▶ [TEXT BLOCK]:
◇ ◇ ◇

At first glance at those errors, I'd be surprised if they were analogsea related issues. Can you provide context around those errors? During what step do they happen?

right, you shouldn't need sys.sleep if you use droplet_wait

The problem with a droplet not being deleted probably is an analogsea problem. Can you replicate the problem of a droplet not being deleted with a minimal example? Is there an error message? warning? anything?


p.s. analogsea is at v0.7.2 https://cloud.r-project.org/web/packages/analogsea/ you may want to upgrade.

mscbuck commented 4 years ago

Thanks for responding! I would wager that you are correct in that it's not quite an analogsea issue, but just the way the DigitalOcean API is operating.

I put in some print statements to log the exact steps it's happening at, but the only thing I can really point to is that the machine is always created, so it's either something at the droplet_wait() step or in between that and the droplet_ssh() command. Either of those errors above happen (it truly is random, I have not been able to replicate it), the script exits, and therefore doesn't get to the droplet_delete step. Though even then I had the weird handful of instances where neither of those errors happen, the script on the remote machine runs without any errors, but yet the droplet still was running instead of deleting.

◇ ◇ ◇

▶ [DATA RECORDS]:

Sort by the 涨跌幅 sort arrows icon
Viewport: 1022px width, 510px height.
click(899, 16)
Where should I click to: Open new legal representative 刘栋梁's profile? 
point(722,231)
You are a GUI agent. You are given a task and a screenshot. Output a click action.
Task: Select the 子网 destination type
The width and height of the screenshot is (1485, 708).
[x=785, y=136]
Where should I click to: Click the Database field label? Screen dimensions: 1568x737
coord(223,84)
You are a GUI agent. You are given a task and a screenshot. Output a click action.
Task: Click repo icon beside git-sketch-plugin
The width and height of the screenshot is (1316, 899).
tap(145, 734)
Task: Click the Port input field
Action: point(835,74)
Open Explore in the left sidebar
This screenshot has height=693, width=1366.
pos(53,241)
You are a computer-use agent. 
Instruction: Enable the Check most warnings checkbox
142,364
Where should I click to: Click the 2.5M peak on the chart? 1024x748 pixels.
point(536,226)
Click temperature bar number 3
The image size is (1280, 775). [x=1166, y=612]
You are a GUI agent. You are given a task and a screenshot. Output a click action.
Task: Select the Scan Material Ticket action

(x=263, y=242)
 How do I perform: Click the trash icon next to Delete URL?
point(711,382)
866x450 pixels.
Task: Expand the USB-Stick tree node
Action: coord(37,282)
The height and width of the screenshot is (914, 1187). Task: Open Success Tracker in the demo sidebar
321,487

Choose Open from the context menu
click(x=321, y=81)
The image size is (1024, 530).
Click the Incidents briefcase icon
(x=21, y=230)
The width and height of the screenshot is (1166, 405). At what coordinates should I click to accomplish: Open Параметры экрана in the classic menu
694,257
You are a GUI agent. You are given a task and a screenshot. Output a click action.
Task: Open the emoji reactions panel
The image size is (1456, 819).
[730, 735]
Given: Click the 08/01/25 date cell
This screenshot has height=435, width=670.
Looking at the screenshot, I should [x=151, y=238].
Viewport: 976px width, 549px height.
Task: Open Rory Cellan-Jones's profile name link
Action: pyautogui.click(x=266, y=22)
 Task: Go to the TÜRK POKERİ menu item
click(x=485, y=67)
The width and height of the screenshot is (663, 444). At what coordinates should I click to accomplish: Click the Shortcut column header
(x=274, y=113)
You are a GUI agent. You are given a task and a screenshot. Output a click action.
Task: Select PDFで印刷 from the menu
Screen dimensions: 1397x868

◇ ◇ ◇

▶ [TASKS TO CARRY OUT]:
A: List every function name mentioned in the forum thread about analogsea.
B: Please quote the records from the line containing "Where should I click to: Click the Database" down to the line containing "(x=21, y=230)", including both of those lines.
The forum thread and the records are unrelated material.

▶ [OUTPUTS BY TASK]:
A:
sys.sleep
droplet_wait
droplet_ssh
droplet_delete

B:
Where should I click to: Click the Database field label? Screen dimensions: 1568x737
coord(223,84)
You are a GUI agent. You are given a task and a screenshot. Output a click action.
Task: Click repo icon beside git-sketch-plugin
The width and height of the screenshot is (1316, 899).
tap(145, 734)
Task: Click the Port input field
Action: point(835,74)
Open Explore in the left sidebar
This screenshot has height=693, width=1366.
pos(53,241)
You are a computer-use agent. 
Instruction: Enable the Check most warnings checkbox
142,364
Where should I click to: Click the 2.5M peak on the chart? 1024x748 pixels.
point(536,226)
Click temperature bar number 3
The image size is (1280, 775). [x=1166, y=612]
You are a GUI agent. You are given a task and a screenshot. Output a click action.
Task: Select the Scan Material Ticket action

(x=263, y=242)
 How do I perform: Click the trash icon next to Delete URL?
point(711,382)
866x450 pixels.
Task: Expand the USB-Stick tree node
Action: coord(37,282)
The height and width of the screenshot is (914, 1187). Task: Open Success Tracker in the demo sidebar
321,487

Choose Open from the context menu
click(x=321, y=81)
The image size is (1024, 530).
Click the Incidents briefcase icon
(x=21, y=230)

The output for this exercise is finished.